The appeal involved the examination the legislative authority of the Himachal Pradesh Legislative Assembly to enact both the 1955 Act and the Himachal Pradesh Passengers and Goods (Amendment and Validation Act), 1997 (henceforth, 1997 Act) as the provisions of the act seem to be violative of List II of the 7th Schedule of the Constitution of India[2]. Furthermore, the appeal necessitated the interpretation of specific amended provisions of the 1955 Act, so as to ascertain whether the activities of the appellants fall within the scope of taxable activities outlined in Section 3(1)(A) of the 1997 Act.
Brief Facts of The Case
The appellant, NHPC Ltd., is involved in the production of electricity and operates several projects within the state of Himachal Pradesh. The work sites lack adequate public transportation and consistent taxi services., which is why, as a welfare initiative, NHPC Ltd., furnishes transportation facilities to its employees, free of cost, facilitating their commute from their residential colonies to respective work sites.
The Assessing Authority, under the 1955 Act, issued an order, mandating NHPC, the payment of passenger tax, asserting that its employees qualified as passengers under the Act. A Revision Application to the Excise and Taxation Commissioner, was filed by the appellant, contesting the Assessing Authority’s order, which was however, dismissed.
The appellant then filed a Writ Petition before the HC, contesting the constitutionality of the 1955 Act and the assessments made as per its provisions. The petition was allowed and it was instructed that the respondent reimburses the tax, collected from the petitioner. A Special Leave Petition submitted by the respondents to challenge the HC’s ruling was also rejected by this Court.
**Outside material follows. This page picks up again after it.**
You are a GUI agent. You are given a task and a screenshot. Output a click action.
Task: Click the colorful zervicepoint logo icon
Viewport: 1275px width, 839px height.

The Himachal Pradesh Legislative Assembly, on August 13, 1997, enacted the 1997 Act, amending definitions of the terms ‘business,’ ‘fare,’ ‘freight,’ and ‘passenger.’ Additionally, new definitions for terms like ‘Private Service Vehicle,’ ‘road,’ and ‘Transport Vehicle’ were introduced. Consequently, the Authorities established under the Act issued notifications to the appellant for the retrieval of taxes, which was challenged in the HC. It was argued by the appellant that the provisions of the 1955 Act and the 1997 Act are unconstitutional, as they clearly contradict the List II of the 7th Schedule of the Constitution. Further, it was contended that the employees of the appellant would not fall within the definition of “passenger” as outlined in the amended Act, since they are transported without levying any charge.
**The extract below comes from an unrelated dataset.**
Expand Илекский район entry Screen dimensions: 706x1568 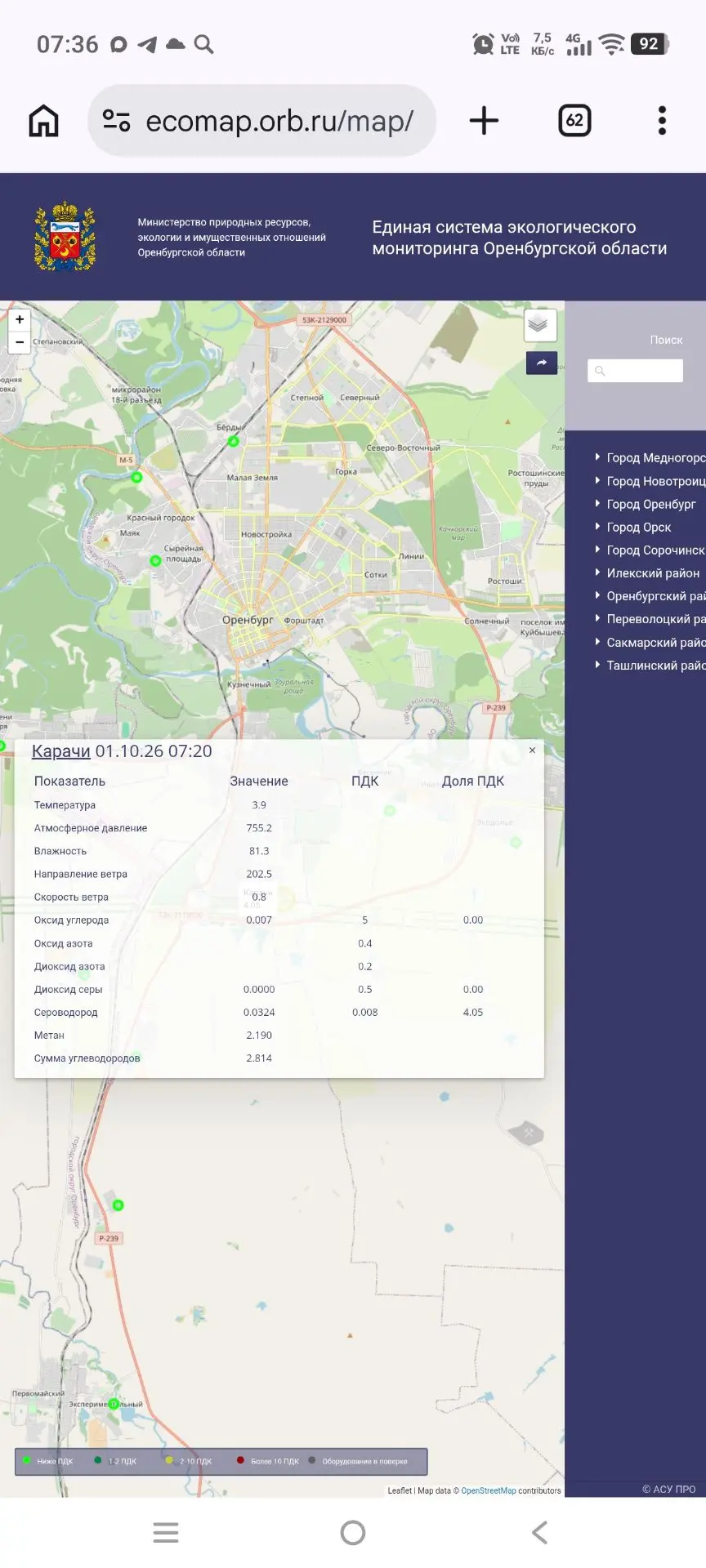click(652, 572)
The petition was however, dismissed, aggrieved of which, the appellant has now filed an appeal in the SC.
Issues Dealt With, by the SC
- Whether or not the appellants’ free transport services for their employees and their children would now qualify as a taxable activity under the amended Act?
- Does the HC’s challenged judgment warrant any intervention?
Rules Applicable
- The Constitution of India, 1950
- Himachal Pradesh Passengers and Goods Taxation Act, 1955
- Himachal Pradesh Passengers and Goods Taxation (Amendment and Validation) Act, 1997
Arguments of the Appellant
Before the SC, the following arguments were set forth by the counsel of the appellant-
- The HC has not adequately recognised the amendments made to the 1955 Act, as it has erroneously determined that the primary focus of the Act is to impose taxes on passengers instead of, on motor vehicles. Further, it was wrong of the HC to infer that the Act in its definition of “passengers” encompasses those people also who avail the transportation services, without being levied any fare.
- It was submitted that the amendments fail to account for the fact that the buses and other motor vehicles belonging to the appellant to transport its employees to work sites, do so without collecting any charge. These individuals travel for free, and therefore, cannot be considered “passengers” at all.
- It was submitted that List II of the 7th Schedule of the Constitution mentions that the tax can be collected from the vehicle’s owner or operator only when they can transfer the tax burden to the passengers, but not otherwise. A.S. Karthikeyan v. State of Kerala[3], was also referred to by the counsel, in which it was held that the owner of the bus (in this case, the appellants) is not obligated to pay passenger tax if no fare is collected from the passengers; the owner is not liable to pay the tax from his own income.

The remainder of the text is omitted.